E então ele a viu. Ao lado de outros violinistas. Dirigindo-se, felizes e cantarolando, para o mesmo local. Parecia que seu coração sairia pela boca, tal a desorganização em todo o seu eu apenas em contemplá-la.

E então ela o viu. Sorriu para ele. Permaneceram, por instantes, estáticos, em seus lugares. E logo correram um ao encontro do outro.

— É aqui que você estuda? — foi ela perguntando. Como foi que nunca nos encontramos?

— Eu apenas estudo à noite — respondeu meio sem graça É que preciso trabalhar para me manter em Viena.

— Ah! Sim! Eu estudo de dia. Hoje minha turma veio até aqui, à noite, para ensaiarmos todos juntos para o grande concerto.

A conversa foi curta. Logo todos os estudantes foram chamados a fim de que tomassem seus lugares. Um grande piano de cauda, na frente, ao centro. Violinos à esquerda, violoncelos, contrabaixos e a grande harpa à direita. Mais atrás os instrumentos de sopro e bem ao fundo, um degrau acima, os de percussão.

A pianista adentra o palco e logo em seguida o maestro instala-se sobre um púlpito já ao lado do piano.

A um sinal de sua batuta, explodem os primeiros acordes da “Sinfonia em dó maior, a Grande (D 944) ”, de Franz Schubert. Com muitas paradas para acertar alguns pontos, pois era a primeira vez que todos os estudantes da Academia de Música de Viena se encontravam, juntos, para um ensaio geral.

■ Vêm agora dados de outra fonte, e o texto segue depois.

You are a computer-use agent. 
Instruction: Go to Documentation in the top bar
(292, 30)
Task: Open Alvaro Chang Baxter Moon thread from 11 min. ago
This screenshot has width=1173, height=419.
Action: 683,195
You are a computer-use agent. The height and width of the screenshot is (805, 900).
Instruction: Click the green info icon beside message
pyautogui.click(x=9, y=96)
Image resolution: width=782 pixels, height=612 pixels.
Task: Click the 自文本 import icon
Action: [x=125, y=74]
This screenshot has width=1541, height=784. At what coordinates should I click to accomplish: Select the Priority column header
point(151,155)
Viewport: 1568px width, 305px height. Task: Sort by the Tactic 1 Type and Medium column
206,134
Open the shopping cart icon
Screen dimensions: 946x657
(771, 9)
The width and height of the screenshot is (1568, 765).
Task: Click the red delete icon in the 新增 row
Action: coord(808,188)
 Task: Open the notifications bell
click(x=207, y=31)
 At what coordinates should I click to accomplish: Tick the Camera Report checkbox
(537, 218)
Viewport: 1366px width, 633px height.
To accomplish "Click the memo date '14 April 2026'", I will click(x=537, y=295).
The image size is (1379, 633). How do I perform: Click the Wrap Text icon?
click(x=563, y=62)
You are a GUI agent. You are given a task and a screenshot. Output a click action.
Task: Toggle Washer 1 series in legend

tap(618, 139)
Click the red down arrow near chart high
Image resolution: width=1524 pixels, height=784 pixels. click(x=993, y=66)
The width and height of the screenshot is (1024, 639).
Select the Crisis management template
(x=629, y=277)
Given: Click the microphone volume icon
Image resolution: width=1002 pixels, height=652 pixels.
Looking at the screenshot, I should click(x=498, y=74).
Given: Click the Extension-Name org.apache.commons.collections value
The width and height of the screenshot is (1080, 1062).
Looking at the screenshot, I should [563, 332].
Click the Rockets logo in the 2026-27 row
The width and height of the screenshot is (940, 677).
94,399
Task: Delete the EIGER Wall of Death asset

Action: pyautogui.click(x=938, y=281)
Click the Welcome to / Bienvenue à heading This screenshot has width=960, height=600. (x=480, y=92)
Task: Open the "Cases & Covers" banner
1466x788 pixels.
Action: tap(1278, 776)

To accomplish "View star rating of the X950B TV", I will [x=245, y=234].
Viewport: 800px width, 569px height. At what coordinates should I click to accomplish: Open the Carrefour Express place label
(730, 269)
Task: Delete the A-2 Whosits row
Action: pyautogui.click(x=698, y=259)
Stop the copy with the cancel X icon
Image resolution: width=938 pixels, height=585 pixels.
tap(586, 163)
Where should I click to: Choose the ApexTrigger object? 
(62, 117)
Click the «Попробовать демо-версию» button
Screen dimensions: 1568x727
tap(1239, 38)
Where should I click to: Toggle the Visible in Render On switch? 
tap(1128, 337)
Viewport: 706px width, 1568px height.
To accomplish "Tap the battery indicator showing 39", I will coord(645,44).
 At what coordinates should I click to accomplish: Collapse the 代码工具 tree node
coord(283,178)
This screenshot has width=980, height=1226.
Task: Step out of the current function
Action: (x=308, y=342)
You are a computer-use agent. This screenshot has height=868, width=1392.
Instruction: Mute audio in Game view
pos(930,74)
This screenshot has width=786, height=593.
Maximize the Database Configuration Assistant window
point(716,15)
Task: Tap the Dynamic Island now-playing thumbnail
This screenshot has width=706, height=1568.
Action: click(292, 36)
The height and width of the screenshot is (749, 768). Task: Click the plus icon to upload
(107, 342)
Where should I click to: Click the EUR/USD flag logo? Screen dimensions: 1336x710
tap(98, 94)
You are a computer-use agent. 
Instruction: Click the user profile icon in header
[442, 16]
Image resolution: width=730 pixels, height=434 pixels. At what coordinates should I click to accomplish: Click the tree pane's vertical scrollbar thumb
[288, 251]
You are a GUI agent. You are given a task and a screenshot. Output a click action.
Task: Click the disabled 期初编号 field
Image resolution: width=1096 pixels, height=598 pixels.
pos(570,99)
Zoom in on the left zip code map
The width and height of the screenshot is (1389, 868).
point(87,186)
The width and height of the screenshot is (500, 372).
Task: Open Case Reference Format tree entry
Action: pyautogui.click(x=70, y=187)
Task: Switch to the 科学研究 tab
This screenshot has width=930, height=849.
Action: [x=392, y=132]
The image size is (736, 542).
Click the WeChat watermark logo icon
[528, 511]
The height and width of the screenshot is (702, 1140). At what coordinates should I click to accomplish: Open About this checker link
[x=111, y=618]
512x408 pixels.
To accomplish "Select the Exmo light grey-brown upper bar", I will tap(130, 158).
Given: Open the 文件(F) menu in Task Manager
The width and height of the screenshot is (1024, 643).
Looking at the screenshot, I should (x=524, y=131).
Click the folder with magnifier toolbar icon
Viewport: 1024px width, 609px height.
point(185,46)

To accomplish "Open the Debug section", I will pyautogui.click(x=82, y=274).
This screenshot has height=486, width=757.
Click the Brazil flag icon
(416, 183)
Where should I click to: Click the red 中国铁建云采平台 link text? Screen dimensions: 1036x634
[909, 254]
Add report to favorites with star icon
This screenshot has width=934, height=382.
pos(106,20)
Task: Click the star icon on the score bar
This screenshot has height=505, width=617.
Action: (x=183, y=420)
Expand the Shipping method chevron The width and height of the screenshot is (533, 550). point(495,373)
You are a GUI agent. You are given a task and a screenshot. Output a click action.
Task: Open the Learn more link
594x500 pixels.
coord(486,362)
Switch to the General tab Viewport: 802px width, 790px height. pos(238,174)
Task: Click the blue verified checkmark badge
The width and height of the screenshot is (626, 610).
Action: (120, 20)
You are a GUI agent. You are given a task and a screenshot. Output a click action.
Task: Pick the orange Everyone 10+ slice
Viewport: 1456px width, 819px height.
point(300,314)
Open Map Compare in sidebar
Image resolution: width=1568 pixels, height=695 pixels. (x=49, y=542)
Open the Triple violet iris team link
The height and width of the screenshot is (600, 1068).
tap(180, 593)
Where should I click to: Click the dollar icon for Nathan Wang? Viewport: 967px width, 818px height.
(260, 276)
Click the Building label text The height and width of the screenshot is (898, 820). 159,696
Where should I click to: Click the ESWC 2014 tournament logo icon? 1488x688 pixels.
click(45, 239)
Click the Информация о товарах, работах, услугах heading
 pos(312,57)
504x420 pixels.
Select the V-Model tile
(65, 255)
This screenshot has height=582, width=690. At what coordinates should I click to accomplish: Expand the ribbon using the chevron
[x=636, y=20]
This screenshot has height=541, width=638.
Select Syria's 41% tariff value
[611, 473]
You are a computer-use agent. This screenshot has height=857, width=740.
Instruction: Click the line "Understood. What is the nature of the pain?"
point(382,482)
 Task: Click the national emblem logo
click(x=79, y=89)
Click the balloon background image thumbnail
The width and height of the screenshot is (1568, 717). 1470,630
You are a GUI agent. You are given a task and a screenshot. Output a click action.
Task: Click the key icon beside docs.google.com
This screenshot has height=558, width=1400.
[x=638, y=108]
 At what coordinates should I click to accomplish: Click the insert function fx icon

Por aquela noite o maestro deu-se por satisfeito. Muitos ensaios ainda seriam necessários para que nenhuma nota soasse um milésimo de segundo fora de suas pautas. No programa constariam ainda algumas peças leves de Haydn e de Mozart. E, claro, a famosa Serenata de Schubert, que embora tivesse sido escrita para piano e violino, seria apresentada em arranjo especial por toda a orquestra. Seria a chamada colher de chá que as orquestras costumam apresentar após os aplausos finais.

Findo o ensaio daquela noite, o maestro recomendou-lhes que em suas horas de folga, no decorrer o dia seguinte, continuassem a ensaiar, a sós, em casa, a Grande Sinfonia de Schubert.

A algazarra foi grande quando, enfim, cada qual foi colocando seus instrumentos nos estojos. Rolf correu para perto da garota que não saía mais de seus pensamentos. Nem sabia o que lhe dizer. Queria acompanhá-la. Calculou os schillings que sobraram em seu bolso após comprar os bilhetes da viagem que faria dentro de dois dias. Imaginou que seriam suficientes para oferecer à bela dama um chocolate quente ou até um pedaço de torta em alguma confeitaria.

Saíram juntos porta afora. Nisto cresce à sua frente o vulto de um homem vestido com a tradicional libré dos cocheiros que apenas famílias abastadas possuíam.

— Senhorita Sissi, seu pai encarregou-me de conduzi-la à sua residência. Nosso coche está logo ali no outro lado da rua.

— Um momento, senhor Johannes. Logo irei.

Olhou para Rolf com olhos brilhantes. Ele não sabia que palavras dizer. Frustradas todas as suas intenções de permanecer com ela por mais algum tempo.

— Rolf! — como ela descobrira seu nome? — Não perca o horário do ensaio de amanhã às 8 horas no estúdio C.

Rolf curvou-se, tirou o chapéu e na maior elegância, digna de um nobre da corte, desejou-lhe uma boa noite de sono.

E saiu, a sós, pelas ruas de Viena, assobiando a Serenata de Schubert, possuído de extrema felicidade.